Andrew Shail argues that neurology was a fundamental discourse in enabling the modern construction and understanding of menstruation; Hisao Ishizuka uses Thomas Carlyle as a case study to connect late nineteenth-century biliousness or nervous dyspepsia to mental strain and suffering, linking it to contemporary fears about over-taxing the brain; Jane F. Thrailkill connects the condition of railway spine with understandings of male hysteria. Thrailkill examines both medical writings and a novel by Oliver Wendell Holmes to examine how physical ‘impressions’ were understood to translate into mental states and how doctors had to therefore begin to read the evidence of body as well as hearing what patients said when dealing with the ‘terror-stricken man’ (110). Aura Satz considers spiritualism and neurology from the late nineteenth century, focusing on their portrayals of phantoms, be these ghosts or limbs. She uses two works by Silias Weir Mitchell – one a short story and one a medical text – to discuss his representation of phantom limbs (he coined the term) in relation to spiritualism. George Rousseau traces the cultural and neurological framework in which a new type of paranoia emerged at around the same time as modernism; Shelley Trower examines texts in which vibratory movements were understood as both dangerous and therapeutic for the nervous system; Michael Angelo Tata asks how the case study superstar challenges the apparent rationality of modernity; Vike Martina Plock offers an account of Edith Wharton and neurological discourses (using a reading of Wharton’s Ethan Frome, Plock argues that Wharton reacted against notions of psychological interiority and instead favoured selfhood centred in scientific materialism). Laura Salisbury explores narratives of aphasiology which disrupted the distinction between psychic and somatic processes through presenting people as organisms ‘thrown into the processes of their own becoming in the world’ (224) and argues that aphasiology led to a new paradigm for understanding the subject of modernity as embodied.

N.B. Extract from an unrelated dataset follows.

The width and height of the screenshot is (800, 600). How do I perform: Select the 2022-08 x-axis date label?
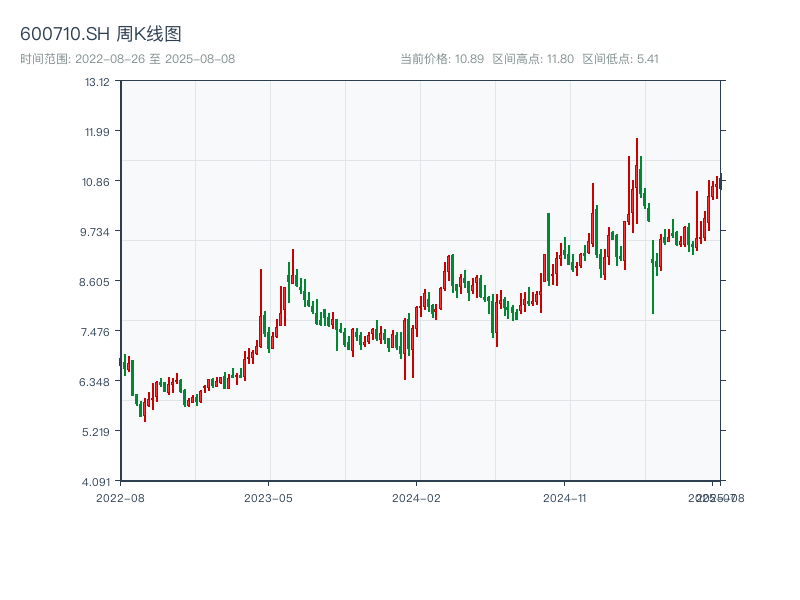(x=120, y=497)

Jessica Meyer examines shell shock and self-inflicted wounds to consider the space between medical disability and military offence and the involvement of volitional consciousness in the production of these related but different conditions. Jean Walton’s essay presents the enteric nervous system or second brain in the stomach and the ways in which it, like other nervous systems, deals with the world which passes through it and is required to undergo processes of regulation in order to function smoothly in the modern world. Finally, Melissa M. Littlefield investigates the ‘psychon’: a category which emerged in the 1920s for measuring basic units of psychic activitiy or thought as a psychic equivalent to the neuron. Through examining representations of the psychon in psychology, neurology and science fiction she considers the ways in which the very notion of the psychon challenged the boundaries between psychology and neurology.

This brief summary of Neurology and Modernity is intended not only to demonstrate the range of material included in the book but also to show how it offers a portrait of the network of connections between neurology and modernity which, fittingly, is both disparate and coherent, mirroring the states of neurology and modernity themselves. It is this incongruent quality of both neurology and modernity, not to mention the relationship between them, which makes an edited collection such as this one a powerful means of considering their interconnections. It allows for an overall argument and unified cultural history to emerge whilst simultaneously challenging the extent to which this narrative is actually unified. The history of neurology’s relationship with both modernity and modernism, as well as the ways in which this relationship impinges upon accounts given of modernity/modernism in relation to psychology and psychoanalysis demand further exploration. And yet the very complexity of the ways in which these fields were connected to yet remained disparate from one another challenges the abilities of a straightforwardly rational narrative, just as the selves portrayed by neurology ‘exceed[ed] […] the capacities for rational explanation’ (8) seemingly demanded by the scientific tradition to which neurology ostensibly belonged.